Fetterman, McCormick Introduce Legislation To Target PRC Financial Firms & Protect U.S Economic Security

WASHINGTON, D.C. – Senators John Fetterman (D-PA) and Dave McCormick (R-PA) introduced S. 2552, the PRC Broker-Dealers and Investment Advisers Moratorium Act,to protect Pennsylvanians, U.S. markets, and national economic security. This legislation is in response to growing concerns regarding the unequal regulatory landscape between the United States and the People’s Republic of China (PRC) that exposes U.S. financial markets and consumer data to risk from Chinese Communist Party (CCP)-linked firms.
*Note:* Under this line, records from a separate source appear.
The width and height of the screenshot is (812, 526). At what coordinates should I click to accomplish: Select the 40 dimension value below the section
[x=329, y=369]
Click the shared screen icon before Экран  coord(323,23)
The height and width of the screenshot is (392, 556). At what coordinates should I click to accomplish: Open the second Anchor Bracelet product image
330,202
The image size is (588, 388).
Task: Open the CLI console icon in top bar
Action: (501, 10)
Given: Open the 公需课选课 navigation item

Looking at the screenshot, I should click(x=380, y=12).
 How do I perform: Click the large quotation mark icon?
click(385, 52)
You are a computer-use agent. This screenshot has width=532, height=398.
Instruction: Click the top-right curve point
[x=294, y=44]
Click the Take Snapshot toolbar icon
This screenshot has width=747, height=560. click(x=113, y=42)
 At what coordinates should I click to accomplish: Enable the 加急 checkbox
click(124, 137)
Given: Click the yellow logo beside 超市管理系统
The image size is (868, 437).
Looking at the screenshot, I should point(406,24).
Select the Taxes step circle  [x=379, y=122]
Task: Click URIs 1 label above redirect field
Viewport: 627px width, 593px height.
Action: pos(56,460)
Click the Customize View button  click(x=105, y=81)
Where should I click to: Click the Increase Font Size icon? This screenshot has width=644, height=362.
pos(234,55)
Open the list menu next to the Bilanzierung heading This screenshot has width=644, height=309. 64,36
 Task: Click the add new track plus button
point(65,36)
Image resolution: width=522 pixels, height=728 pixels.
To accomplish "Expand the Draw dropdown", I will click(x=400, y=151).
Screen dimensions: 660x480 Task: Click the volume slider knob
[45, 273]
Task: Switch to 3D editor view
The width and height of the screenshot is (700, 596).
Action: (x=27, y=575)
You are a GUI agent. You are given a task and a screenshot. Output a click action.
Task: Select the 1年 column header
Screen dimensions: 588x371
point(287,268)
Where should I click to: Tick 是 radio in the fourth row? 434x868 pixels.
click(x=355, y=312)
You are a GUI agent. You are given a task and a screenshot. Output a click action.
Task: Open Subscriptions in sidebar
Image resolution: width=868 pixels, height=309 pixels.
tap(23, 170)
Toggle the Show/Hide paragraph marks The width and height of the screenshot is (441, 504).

“Pennsylvanians don’t want their hard‑earned savings snooped on or manipulated by the Chinese Communist Party. This bipartisan bill slams the brakes on CCP‑linked broker‑dealers and investment advisers until our regulators can give them a full, no‑nonsense inspection,” said Senator Fetterman. “Protecting American investors and our economic security isn’t a partisan fight, and I’m proud to team up with Senator McCormick to get it done.”

“The PRC Broker-Dealers and Investment Advisers Moratorium Act recognizes that CCP-linked firms pose an inherent risk to our financial system,” said Senator McCormick. “This bill gives the financial regulators necessary time to evaluate the impact on U.S. consumer protection and protects the U.S. retail investor.”

While China restricts access of U.S. firms to its retail financial market, U.S. markets are more fully open for business to Chinese affiliates. These Chinese affiliates have access to millions of Americans’ personally identifiable information and sensitive data. Further, U.S. regulators, including the SEC and FINRA, do not have the authority to conduct enforcement actions or examinations in mainland China.

With the landscape of retail investing and market innovations quickly changing, the U.S. must act quickly to guard against the further intrusion of CCP-linked entities into our markets.